In spite of the aforementioned detectability issues and the likely existence of additional natural and artificial discontinuities in the NLDAS-2 precipitation record, our results indicate that the single most remarkable discontinuity occurs circa 1996 and is linked to the July 1996 radar transition. The strongest evidence in support of the radar hypothesis is the detection of large numbers of breakpoints in subdaily precipitation frequency and intensity, as compared to a negligible number in precipitation amount (Figs. 2, 5). Furthermore, breakpoint counts were largely undetected in NARR, MERRA-2 prectot, and MERRA-2 prectotcorr, across all aspects of subdaily precipitation. All of these products use a similar daily gauge-based analysis. So, any NLDAS-2 differences should be linked to its hourly temporal disaggregation. Coincidentally, the median break date (1996–99) matches irrefutably well with the July 1996 transition to stage II radar for temporal disaggregation (Fig. 8). The likelihood that circa 1996 breakpoints, including those detected in 0–5 DST NARR precipitation amount, are linked to natural variability is low because they are not corroborated by MERRA-2.

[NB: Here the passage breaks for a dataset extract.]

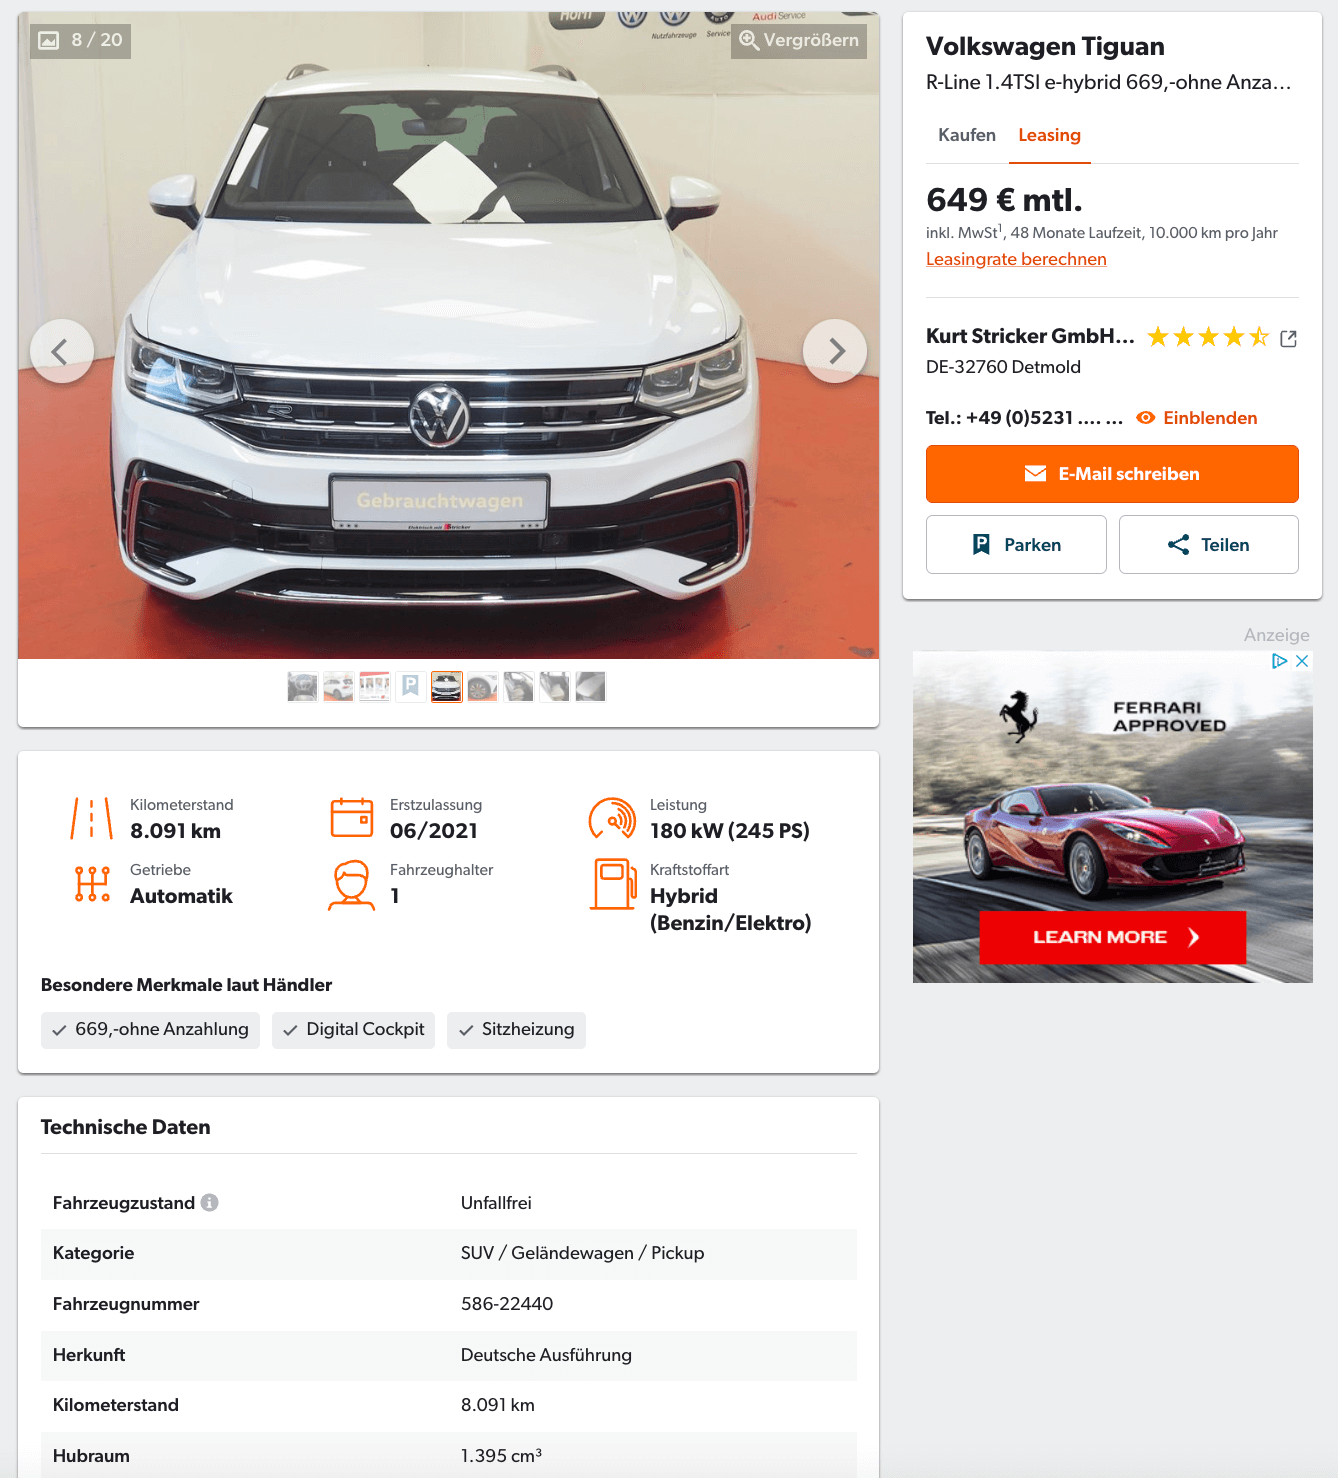Select the highlighted front-view thumbnail

point(447,687)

The extent of the 1996 discontinuity’s impact on regional mean subdaily precipitation amount, frequency, and intensity was quantified for six subdomains of CONUS. The severity of the discontinuity’s knock-on effect in land surface modeling applications is likely to vary widely according to surface scheme (e.g., physics, soil, and vegetative parameterizations), study domain, and simulation period. Issues with the precipitation will affect the soil moisture, land surface temperature, surface energy and water fluxes, snow cover, snow water equivalent, and runoff/streamflow. Nearing et al. (2016) benchmarked the NLDAS-2 participating models using observations of soil moisture and evapotranspiration to separate uncertainty contributions of the forcing, the model physics, and the parameters. They found that parameters dominated uncertainty in the simulated soil moisture while forcing dominated uncertainty in the simulated evapotranspiration. The largest effects will likely occur in the densely vegetated Northeast and Southeast due to canopy interception and evapotranspiration processes (e.g., Reichle et al. 2011). In any case, NLDAS-2 subdaily precipitation is unfit for long-term trend assessment starting from before mid-1996. Concerning the most recent 20-yr record (1996–2015), no field significant Pettitt breakpoints were detected for any 6-h period, month, or precipitation aspect over CONUS.

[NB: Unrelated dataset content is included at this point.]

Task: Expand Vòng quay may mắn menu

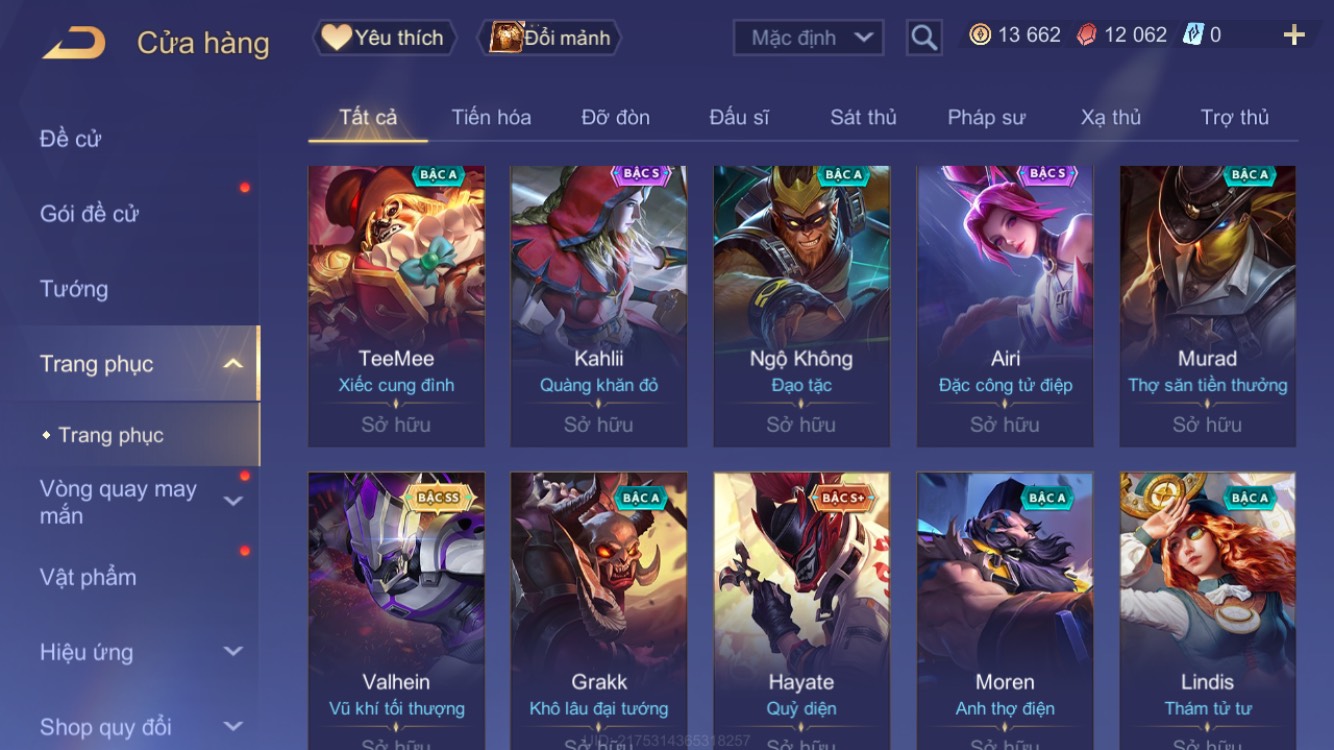Action: coord(232,501)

As a standard practice, we recommend that users perform a statistical analysis on all key forcing datasets at the spatial–temporal resolution of their intended application prior to conducting model simulations. Separately, offline simulations may be used to assess the precise sensitivity of a given land scheme’s hydrologic representativeness to shifts in the forcing (diurnal precipitation cycle). Importantly, our analysis did not discriminate between precipitation phase (solid vs liquid) and character (convective vs stratiform), which may be important considerations depending on the application. We note that the ongoing work of the GEWEX Hydroclimatology Panel (GHP) crosscut project Intelligent Use of Climate Models for Adaptation to Nonstationary Hydrological Extremes (INTENSE) stands to enhance the accessibility and quality of subdaily gauge-based precipitation records (e.g., Blenkinsop et al. 2017).

Acknowledgments

This research was funded through the NYSUNY 2020 Challenge Grant Program, the Climate, Environment, and Energy: Impacts, Linkages, and Synergies; NASA Grant NNX16AM13G; and NOAA Climate Program Office Grant GC14-194A. The NLDAS-2 and MERRA-2 products were obtained through from the NASA GESDISC Data Archive accessed via the NASA Earth Observing System Data and Information System (EOSDIS). The L15 data were obtained directly from Ben Livneh. Yun Fan and Youlong Xia were instrumental in corroborating the timing and nature of changes to the NLDAS precipitation forcing production algorithm over the period of record.